II. PURPOSE AND APPLICATION OF THE TERMS

  1. The purpose of these Terms is to establish the legal and organizational conditions applicable to the cooperation between the Company and the Client in ordering, providing, and executing the Services.
  2. The Terms are binding on all Clients who have signed the Order and are in effect until all obligations are fully fulfilled. The Terms are presented to the Client before negotiations begin on concluding the Order.
  3. The Company has the right to change or supplement the Terms at its discretion. The new version is published on the Website and may be sent to the Client's email at the Company's discretion. The version of the Terms that was in effect at the time of signing applies to the existing Order.

 

III. TYPES OF SERVICES

  1. The current types of Services are indicated on the Website. The Company has the right to change them by notifying on the Website. Changes take effect on the day of their publication.
  2. If the Order has already been signed, the Company is obliged to complete the provision of the Service in accordance with the agreed terms, even if the relevant service is no longer advertised on the Website.
  3. The parties may agree on other Services not listed on the Website by signing an individual Order; in that case, these Terms shall apply in full.

 

IV. ORDERING OF SERVICES

1. Before ordering any Service, the Client is obliged to familiarize themselves with these Terms. By signing the Order, the Client confirms that they have read the Terms, agree to them, and undertake to comply with them.

2. Methods of ordering Services:

2.1. In writing, by contacting the Company or its Representative via email;

2.2. By phone, by contacting the Company or its Representative;

2.3. Using the Service system (for existing Clients).

3. The Company responds to the Client's request within 3 (three) working days. In the case of a positive response, the parties agree on the main terms and sign the Order. The Terms are an integral part of the Order. In case of contradictions, the priority is given to the special terms specified in the Order.

 

V. ORDERING, PROVIDING, AND HANDING OVER OF SERVICES

1. Services may be provided in the following ways (Service delivery models):

1.1. Project;

1.2. Dedicated team;

1.3. Tariffed services;

1.4. License.

2. Project:

2.1. The Client, when ordering Services provided in the form of a Project, submits to the Company a technical assignment (description of the ordered Project) for initial evaluation. If it is not possible to determine all functional requirements during the initial evaluation, the Company proposes to prepare a Functional Requirements Document; after its approval, an Order for the Project is submitted. To prepare the Functional Requirements Document, the Parties sign an Order for consultation.

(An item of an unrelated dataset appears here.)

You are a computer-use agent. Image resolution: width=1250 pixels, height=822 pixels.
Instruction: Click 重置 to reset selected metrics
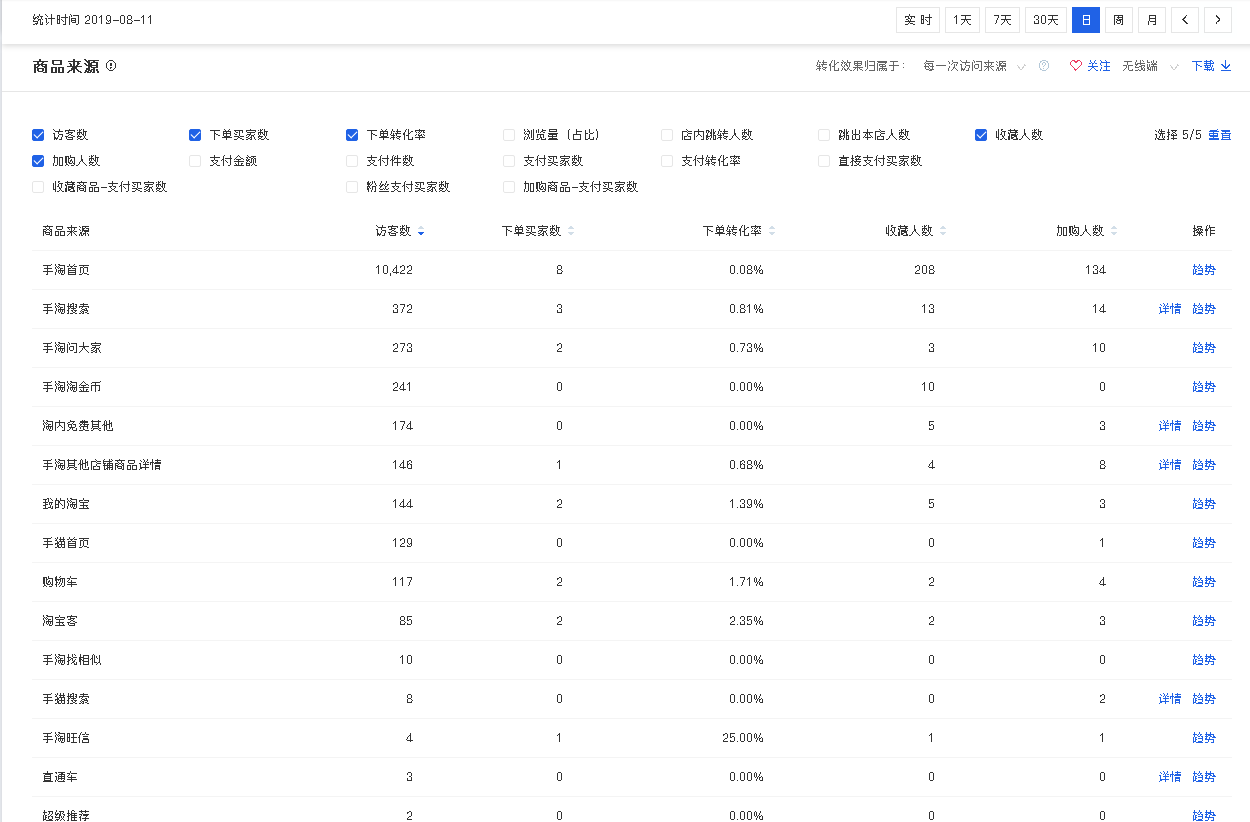[x=1219, y=135]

2.2. In implementing the Project, the Company has the right to act independently, make decisions regarding the progress of the Project and changes to the deadlines, provided that the final agreed deadline is not changed and the agreed result is achieved in accordance with the Functional Requirements Document and/or the Order.

2.3. For the implementation of the Project, a Working Group is established at the time of signing the Order or within 3 (three) working days after signing the Order. The composition of the Working Group can be changed by written agreement by signing a new Appendix 1. Each Party must appoint a leader in the Working Group who will be responsible for submitting proposals, notes, requirements, or notifications to the other Party. The leader of the Working Group has the right to approve and sign orders for additional services, Acceptance-Transfer Acts, and other documents necessary according to the regulations on behalf of the Party, and such approval or signature by the leader of the Working Group is binding on the respective Party.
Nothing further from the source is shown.